Exercise task: Please retype each of the rows below with no changes at all.

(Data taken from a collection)
⟨

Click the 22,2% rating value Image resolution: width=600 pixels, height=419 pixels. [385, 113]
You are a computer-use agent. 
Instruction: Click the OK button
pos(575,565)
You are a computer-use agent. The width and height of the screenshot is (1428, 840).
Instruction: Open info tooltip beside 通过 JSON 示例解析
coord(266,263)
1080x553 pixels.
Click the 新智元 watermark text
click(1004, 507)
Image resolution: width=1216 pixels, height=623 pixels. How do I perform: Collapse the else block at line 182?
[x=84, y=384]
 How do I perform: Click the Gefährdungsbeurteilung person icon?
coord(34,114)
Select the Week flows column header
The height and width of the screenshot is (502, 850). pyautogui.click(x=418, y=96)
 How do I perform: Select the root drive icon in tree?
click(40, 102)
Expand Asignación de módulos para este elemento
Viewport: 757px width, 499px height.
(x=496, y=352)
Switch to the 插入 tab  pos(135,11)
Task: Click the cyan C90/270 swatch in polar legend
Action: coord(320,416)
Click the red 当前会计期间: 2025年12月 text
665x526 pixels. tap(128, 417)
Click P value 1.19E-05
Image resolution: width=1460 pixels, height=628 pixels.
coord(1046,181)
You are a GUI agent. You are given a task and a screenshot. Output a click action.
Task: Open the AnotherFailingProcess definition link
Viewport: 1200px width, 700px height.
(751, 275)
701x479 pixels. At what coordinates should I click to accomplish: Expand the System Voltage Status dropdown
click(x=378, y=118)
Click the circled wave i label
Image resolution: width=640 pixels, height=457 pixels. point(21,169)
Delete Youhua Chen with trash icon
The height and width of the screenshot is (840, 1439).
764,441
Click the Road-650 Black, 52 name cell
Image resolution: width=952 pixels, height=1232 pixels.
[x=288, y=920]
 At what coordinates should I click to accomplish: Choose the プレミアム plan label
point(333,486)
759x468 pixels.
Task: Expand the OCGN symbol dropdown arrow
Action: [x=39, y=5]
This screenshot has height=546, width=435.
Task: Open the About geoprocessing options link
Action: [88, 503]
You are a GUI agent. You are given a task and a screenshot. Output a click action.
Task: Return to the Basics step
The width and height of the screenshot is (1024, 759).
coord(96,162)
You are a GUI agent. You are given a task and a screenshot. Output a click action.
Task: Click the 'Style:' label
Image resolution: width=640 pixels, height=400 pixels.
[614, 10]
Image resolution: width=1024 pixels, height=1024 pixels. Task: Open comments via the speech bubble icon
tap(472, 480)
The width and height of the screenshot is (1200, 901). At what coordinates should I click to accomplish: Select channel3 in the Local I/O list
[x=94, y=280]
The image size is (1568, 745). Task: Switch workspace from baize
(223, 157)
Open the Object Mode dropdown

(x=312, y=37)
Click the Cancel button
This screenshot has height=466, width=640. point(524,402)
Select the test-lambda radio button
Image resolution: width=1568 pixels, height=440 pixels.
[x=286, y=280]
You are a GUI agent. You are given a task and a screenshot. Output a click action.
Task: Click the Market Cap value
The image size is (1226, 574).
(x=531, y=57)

⟩

Task output:
Click the 22,2% rating value Image resolution: width=600 pixels, height=419 pixels. [385, 113]
You are a computer-use agent. 
Instruction: Click the OK button
pos(575,565)
You are a computer-use agent. The width and height of the screenshot is (1428, 840).
Instruction: Open info tooltip beside 通过 JSON 示例解析
coord(266,263)
1080x553 pixels.
Click the 新智元 watermark text
click(1004, 507)
Image resolution: width=1216 pixels, height=623 pixels. How do I perform: Collapse the else block at line 182?
[x=84, y=384]
 How do I perform: Click the Gefährdungsbeurteilung person icon?
coord(34,114)
Select the Week flows column header
The height and width of the screenshot is (502, 850). pyautogui.click(x=418, y=96)
 How do I perform: Select the root drive icon in tree?
click(40, 102)
Expand Asignación de módulos para este elemento
Viewport: 757px width, 499px height.
(x=496, y=352)
Switch to the 插入 tab  pos(135,11)
Task: Click the cyan C90/270 swatch in polar legend
Action: coord(320,416)
Click the red 当前会计期间: 2025年12月 text
665x526 pixels. tap(128, 417)
Click P value 1.19E-05
Image resolution: width=1460 pixels, height=628 pixels.
coord(1046,181)
You are a GUI agent. You are given a task and a screenshot. Output a click action.
Task: Open the AnotherFailingProcess definition link
Viewport: 1200px width, 700px height.
(751, 275)
701x479 pixels. At what coordinates should I click to accomplish: Expand the System Voltage Status dropdown
click(x=378, y=118)
Click the circled wave i label
Image resolution: width=640 pixels, height=457 pixels. point(21,169)
Delete Youhua Chen with trash icon
The height and width of the screenshot is (840, 1439).
764,441
Click the Road-650 Black, 52 name cell
Image resolution: width=952 pixels, height=1232 pixels.
[x=288, y=920]
 At what coordinates should I click to accomplish: Choose the プレミアム plan label
point(333,486)
759x468 pixels.
Task: Expand the OCGN symbol dropdown arrow
Action: [x=39, y=5]
This screenshot has height=546, width=435.
Task: Open the About geoprocessing options link
Action: [88, 503]
You are a GUI agent. You are given a task and a screenshot. Output a click action.
Task: Return to the Basics step
The width and height of the screenshot is (1024, 759).
coord(96,162)
You are a GUI agent. You are given a task and a screenshot. Output a click action.
Task: Click the 'Style:' label
Image resolution: width=640 pixels, height=400 pixels.
[614, 10]
Image resolution: width=1024 pixels, height=1024 pixels. Task: Open comments via the speech bubble icon
tap(472, 480)
The width and height of the screenshot is (1200, 901). At what coordinates should I click to accomplish: Select channel3 in the Local I/O list
[x=94, y=280]
The image size is (1568, 745). Task: Switch workspace from baize
(223, 157)
Open the Object Mode dropdown

(x=312, y=37)
Click the Cancel button
This screenshot has height=466, width=640. point(524,402)
Select the test-lambda radio button
Image resolution: width=1568 pixels, height=440 pixels.
[x=286, y=280]
You are a GUI agent. You are given a task and a screenshot. Output a click action.
Task: Click the Market Cap value
The image size is (1226, 574).
(x=531, y=57)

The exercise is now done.